::: Listed entries :::
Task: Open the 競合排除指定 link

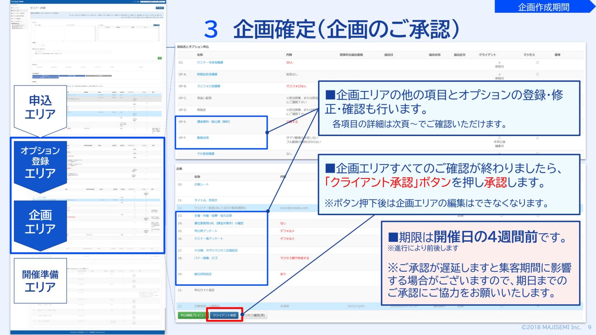Action: click(203, 274)
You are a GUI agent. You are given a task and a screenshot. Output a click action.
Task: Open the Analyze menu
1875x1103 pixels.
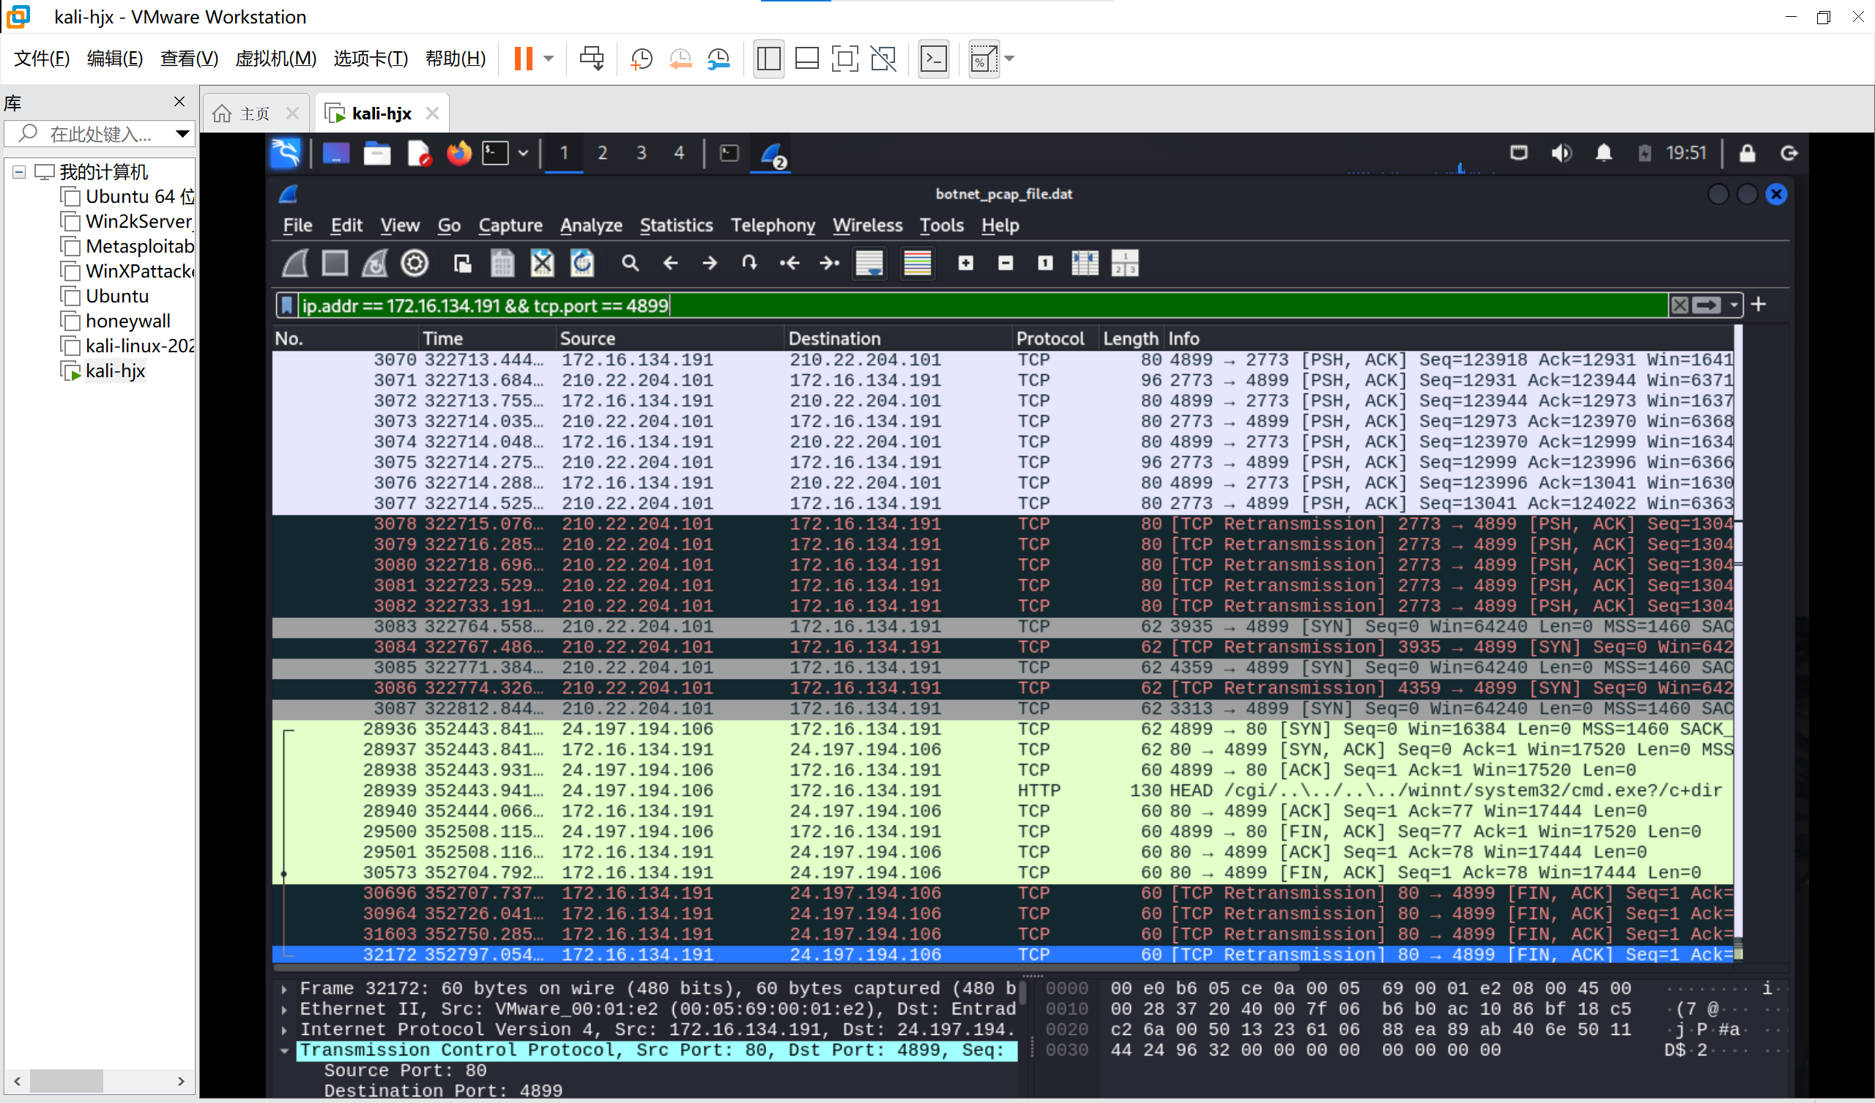point(591,226)
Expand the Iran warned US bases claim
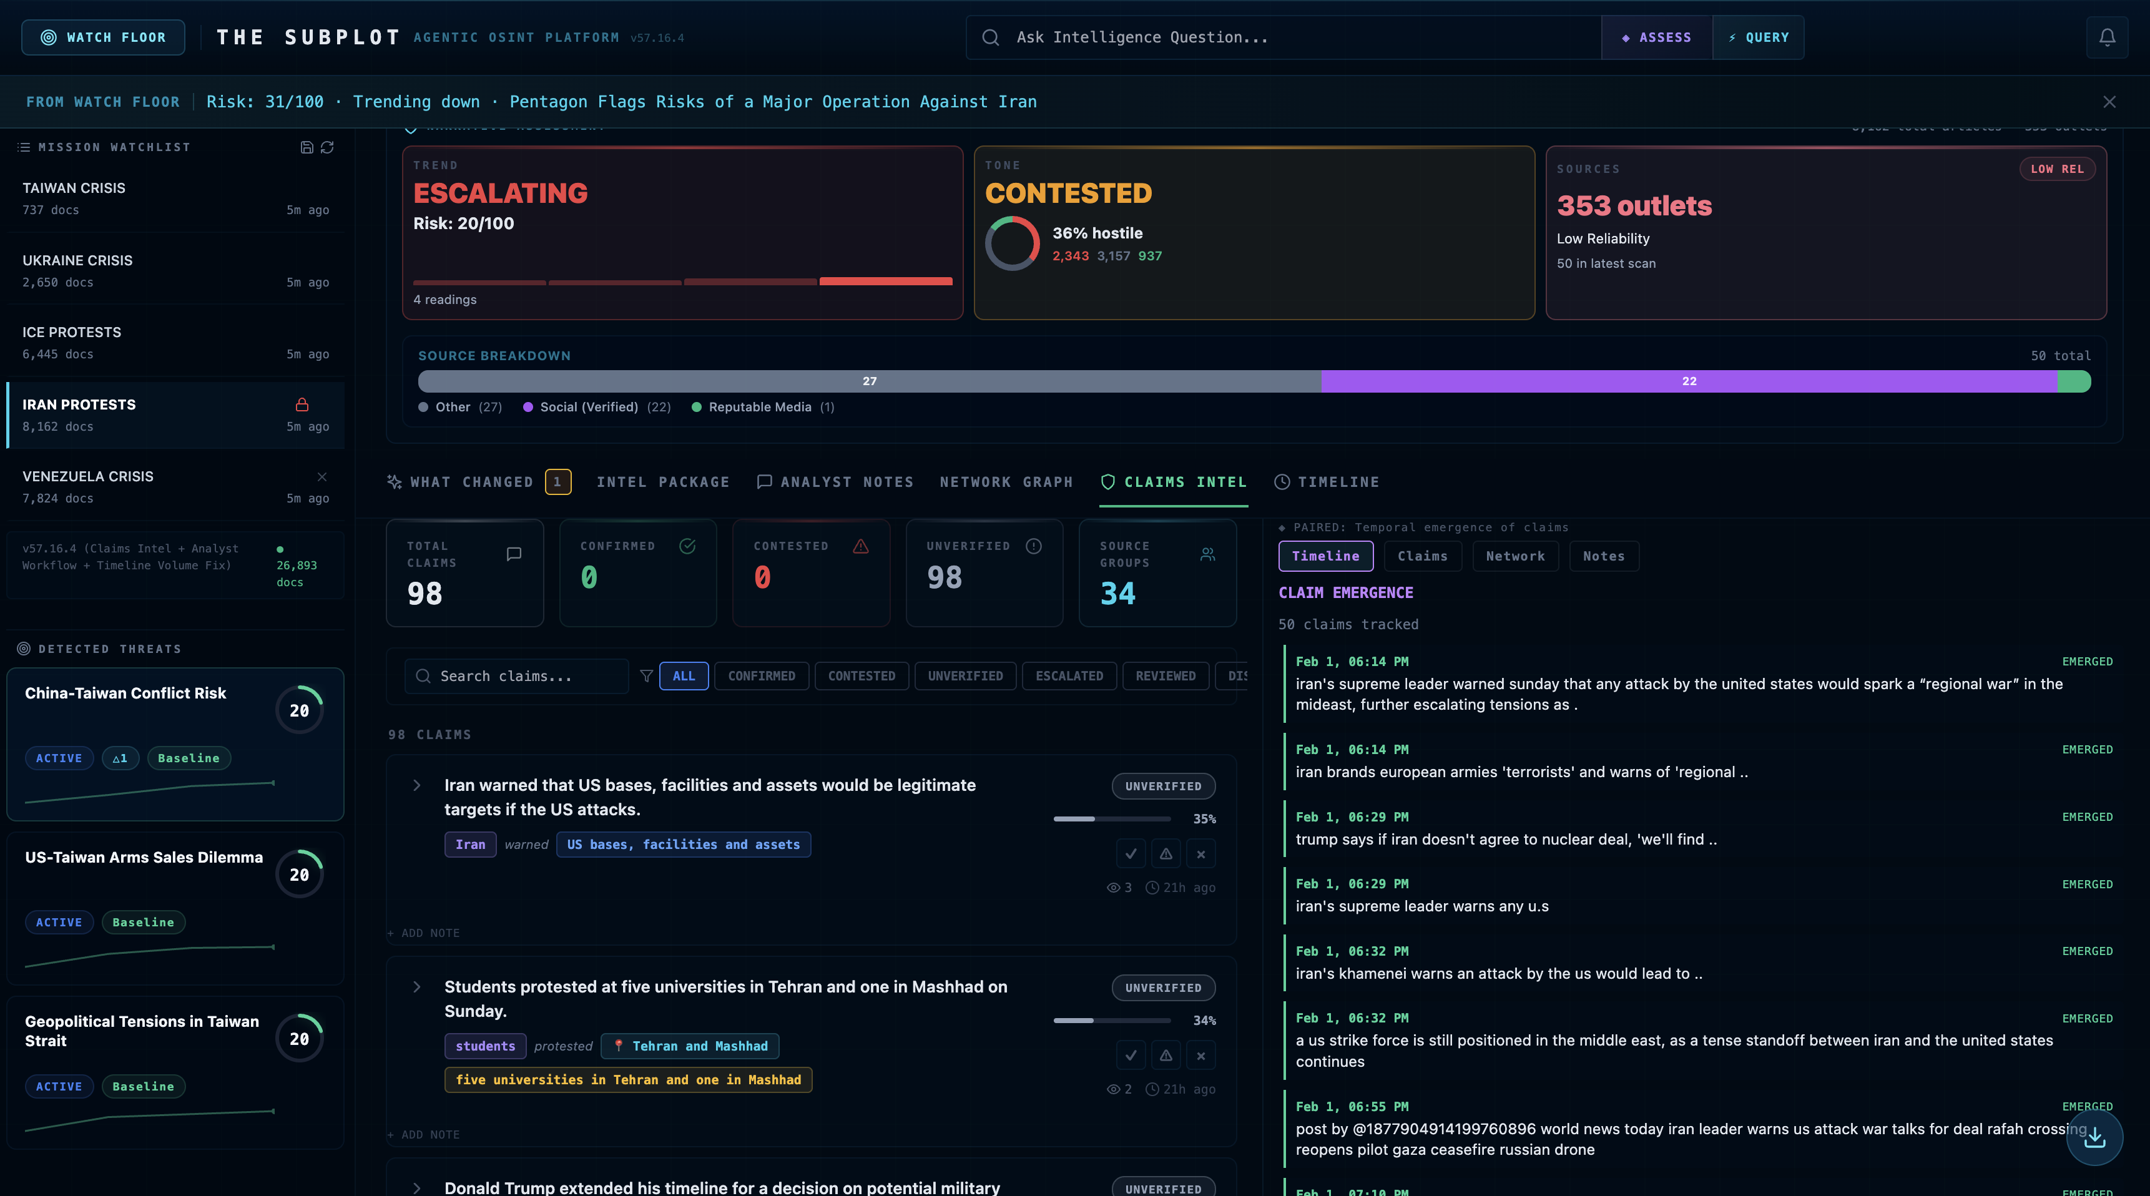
:::
■ Brief ■
Leave the pictures out. Output exactly, and only, the lines from the one with "Task: Open the Analyze menu" through the last line of the listing above, both included.

■ Answer to this exercise ■
Task: Open the Analyze menu
1875x1103 pixels.
point(591,226)
Expand the Iran warned US bases claim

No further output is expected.